= Seven Mile Bridge Run =

The Seven Mile Bridge run is an annual race held in the Florida Keys by the Marathon Runners Club. The race is run as a benefit for youth activities in Marathon, Florida. The event was first held in 1982 to commemorate the completion of the Florida Keys bridge rebuilding program. The bridge, one of the longest segmental bridges in the world, spans the channel between Knight's Key and Little Duck Key.

It is one of the few races that takes place entirely over water, and actually covers a distance of 6.8 mi - a little shorter than the name suggests. The local Sheriff's Department close the bridge between 6:45am and 9am, with the race kicking off at 7:30am. Runners therefore have up to 1 hour 30 minutes to traverse the bridge, and 'beat the bus' - if they can't keep up with the pace they are picked up by one of a small fleet of yellow school buses. A post-race party follows after the finishing runners are returned to the starting area by bus.

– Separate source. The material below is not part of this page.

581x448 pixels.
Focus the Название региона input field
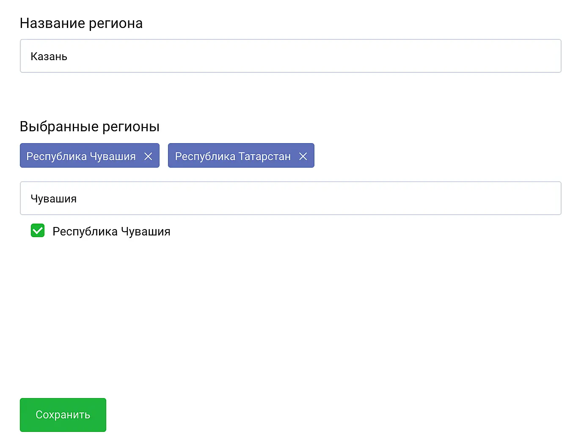pos(290,56)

Until 2012, entry to the race was via a postal lottery, with demand for places far outstripping the 1,500 spots available, restricted due to safety reasons. Applicants sent a self-addressed stamped envelope to the Marathon Runners Club before a specified deadline, at which date the Club sends all the applications to the prospective participants in the same delivery. The first 1,500 applications they then receive back are the 1,500 runners who gain entry. As a result, most participants were from the South of Florida and the Keys. Since 2012, registration has taken place online, typically with places filling up within an hour of opening.

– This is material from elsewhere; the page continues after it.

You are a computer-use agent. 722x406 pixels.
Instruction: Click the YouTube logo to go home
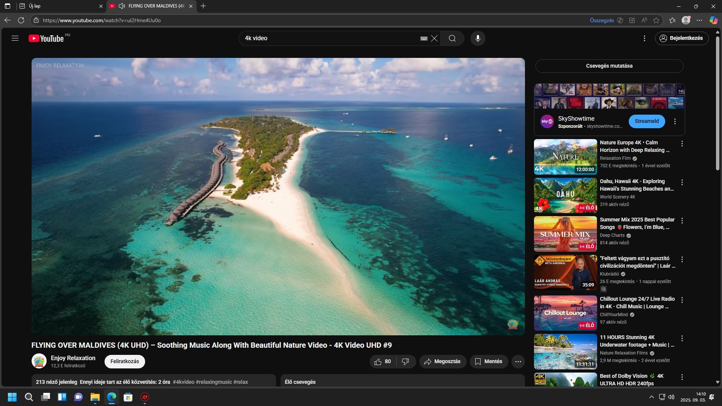click(x=47, y=38)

April 21, 2012 was the first that the race was not run as planned. There were severe thunderstorms over Knight's Key during the early hours of the morning and just before the starting pistol was due to fire, the decision was taken to abandon the race rather than allow the runners on the bridge to be at risk of lightning strike. The 39th annual race, scheduled for March 28, 2020, was canceled due to the COVID-19 coronavirus pandemic.